» What the task asks
Number of lines with the string "will" in the entries below: report it, and nothing besides.

» Excerpted records
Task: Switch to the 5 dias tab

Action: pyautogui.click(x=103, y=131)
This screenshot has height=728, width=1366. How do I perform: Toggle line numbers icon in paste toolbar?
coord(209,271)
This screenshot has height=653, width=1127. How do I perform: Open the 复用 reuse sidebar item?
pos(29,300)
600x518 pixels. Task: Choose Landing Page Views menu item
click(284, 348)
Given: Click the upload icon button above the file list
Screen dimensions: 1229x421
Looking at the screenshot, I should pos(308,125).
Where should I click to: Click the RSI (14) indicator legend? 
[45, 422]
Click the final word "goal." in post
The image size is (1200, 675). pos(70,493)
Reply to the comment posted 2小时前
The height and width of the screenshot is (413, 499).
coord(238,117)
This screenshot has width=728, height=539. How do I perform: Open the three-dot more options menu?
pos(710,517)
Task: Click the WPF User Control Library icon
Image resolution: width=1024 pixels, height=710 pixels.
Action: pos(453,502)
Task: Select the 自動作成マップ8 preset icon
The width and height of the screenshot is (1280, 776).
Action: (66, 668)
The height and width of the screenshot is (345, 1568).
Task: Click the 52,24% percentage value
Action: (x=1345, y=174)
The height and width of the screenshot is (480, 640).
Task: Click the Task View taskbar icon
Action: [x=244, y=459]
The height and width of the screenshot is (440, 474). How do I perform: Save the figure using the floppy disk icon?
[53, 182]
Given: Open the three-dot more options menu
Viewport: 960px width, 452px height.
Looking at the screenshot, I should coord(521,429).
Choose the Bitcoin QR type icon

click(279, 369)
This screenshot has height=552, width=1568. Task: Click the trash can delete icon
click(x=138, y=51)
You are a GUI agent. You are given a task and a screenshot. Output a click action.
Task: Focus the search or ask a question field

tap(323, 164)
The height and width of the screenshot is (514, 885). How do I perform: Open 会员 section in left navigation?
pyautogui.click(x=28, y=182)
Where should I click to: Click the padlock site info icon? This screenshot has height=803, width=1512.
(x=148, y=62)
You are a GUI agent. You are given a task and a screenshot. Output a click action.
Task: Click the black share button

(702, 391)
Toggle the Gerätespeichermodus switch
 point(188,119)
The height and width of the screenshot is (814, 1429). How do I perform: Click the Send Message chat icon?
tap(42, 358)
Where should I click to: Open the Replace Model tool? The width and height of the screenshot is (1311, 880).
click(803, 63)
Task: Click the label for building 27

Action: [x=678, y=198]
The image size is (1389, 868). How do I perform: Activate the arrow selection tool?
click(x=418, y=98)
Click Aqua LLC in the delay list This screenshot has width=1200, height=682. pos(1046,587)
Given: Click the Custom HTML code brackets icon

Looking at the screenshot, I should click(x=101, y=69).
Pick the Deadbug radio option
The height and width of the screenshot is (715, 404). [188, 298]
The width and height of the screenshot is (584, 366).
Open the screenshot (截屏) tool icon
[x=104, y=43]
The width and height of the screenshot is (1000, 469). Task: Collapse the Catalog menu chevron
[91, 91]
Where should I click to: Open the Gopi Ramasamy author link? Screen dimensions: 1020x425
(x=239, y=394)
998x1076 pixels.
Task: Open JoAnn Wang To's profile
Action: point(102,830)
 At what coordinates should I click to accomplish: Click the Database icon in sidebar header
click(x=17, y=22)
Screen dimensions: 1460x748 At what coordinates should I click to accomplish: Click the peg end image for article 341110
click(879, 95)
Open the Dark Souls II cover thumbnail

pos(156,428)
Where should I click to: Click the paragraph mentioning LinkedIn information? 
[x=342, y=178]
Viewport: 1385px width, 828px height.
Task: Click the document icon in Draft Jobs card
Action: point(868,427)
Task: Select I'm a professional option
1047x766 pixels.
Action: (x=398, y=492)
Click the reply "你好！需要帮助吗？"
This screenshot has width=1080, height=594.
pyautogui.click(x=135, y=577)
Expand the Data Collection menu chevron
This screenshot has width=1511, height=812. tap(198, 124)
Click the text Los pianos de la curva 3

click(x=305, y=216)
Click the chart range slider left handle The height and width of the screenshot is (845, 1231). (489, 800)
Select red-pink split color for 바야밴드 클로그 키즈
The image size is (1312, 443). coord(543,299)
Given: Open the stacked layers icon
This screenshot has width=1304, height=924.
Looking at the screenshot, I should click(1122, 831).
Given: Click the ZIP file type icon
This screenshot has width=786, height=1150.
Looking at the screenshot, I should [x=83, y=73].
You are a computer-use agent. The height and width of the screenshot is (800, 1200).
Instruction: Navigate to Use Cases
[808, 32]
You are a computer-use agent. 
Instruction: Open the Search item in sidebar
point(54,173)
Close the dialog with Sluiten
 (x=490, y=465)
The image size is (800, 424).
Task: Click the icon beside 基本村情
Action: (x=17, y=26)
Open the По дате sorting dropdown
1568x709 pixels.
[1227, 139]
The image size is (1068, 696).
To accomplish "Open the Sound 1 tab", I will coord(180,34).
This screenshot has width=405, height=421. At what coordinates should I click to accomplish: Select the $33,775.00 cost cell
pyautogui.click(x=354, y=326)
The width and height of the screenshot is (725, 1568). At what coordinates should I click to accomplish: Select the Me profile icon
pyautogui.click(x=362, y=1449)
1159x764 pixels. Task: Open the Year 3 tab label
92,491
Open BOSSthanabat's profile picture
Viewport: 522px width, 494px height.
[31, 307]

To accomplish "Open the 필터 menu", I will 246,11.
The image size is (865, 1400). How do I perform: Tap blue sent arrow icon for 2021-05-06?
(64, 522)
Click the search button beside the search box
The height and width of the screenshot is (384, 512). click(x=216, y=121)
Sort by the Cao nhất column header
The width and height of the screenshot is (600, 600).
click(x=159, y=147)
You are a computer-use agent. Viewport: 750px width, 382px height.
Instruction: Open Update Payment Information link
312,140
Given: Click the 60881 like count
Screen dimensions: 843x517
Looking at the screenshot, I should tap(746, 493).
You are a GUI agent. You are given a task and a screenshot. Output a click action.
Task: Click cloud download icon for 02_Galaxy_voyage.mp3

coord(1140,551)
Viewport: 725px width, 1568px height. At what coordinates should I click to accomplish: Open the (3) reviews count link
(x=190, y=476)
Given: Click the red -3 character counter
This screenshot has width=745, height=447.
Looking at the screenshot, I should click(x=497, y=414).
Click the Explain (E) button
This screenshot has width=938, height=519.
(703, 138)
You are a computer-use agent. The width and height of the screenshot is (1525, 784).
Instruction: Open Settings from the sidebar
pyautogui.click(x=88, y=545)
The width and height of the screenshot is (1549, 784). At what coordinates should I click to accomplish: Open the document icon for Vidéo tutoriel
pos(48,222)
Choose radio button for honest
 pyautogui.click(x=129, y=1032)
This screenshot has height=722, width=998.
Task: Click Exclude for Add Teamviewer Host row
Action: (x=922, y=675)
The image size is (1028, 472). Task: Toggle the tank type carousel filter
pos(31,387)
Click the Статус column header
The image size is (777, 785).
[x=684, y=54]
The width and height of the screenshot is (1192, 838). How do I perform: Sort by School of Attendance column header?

» Task solution
2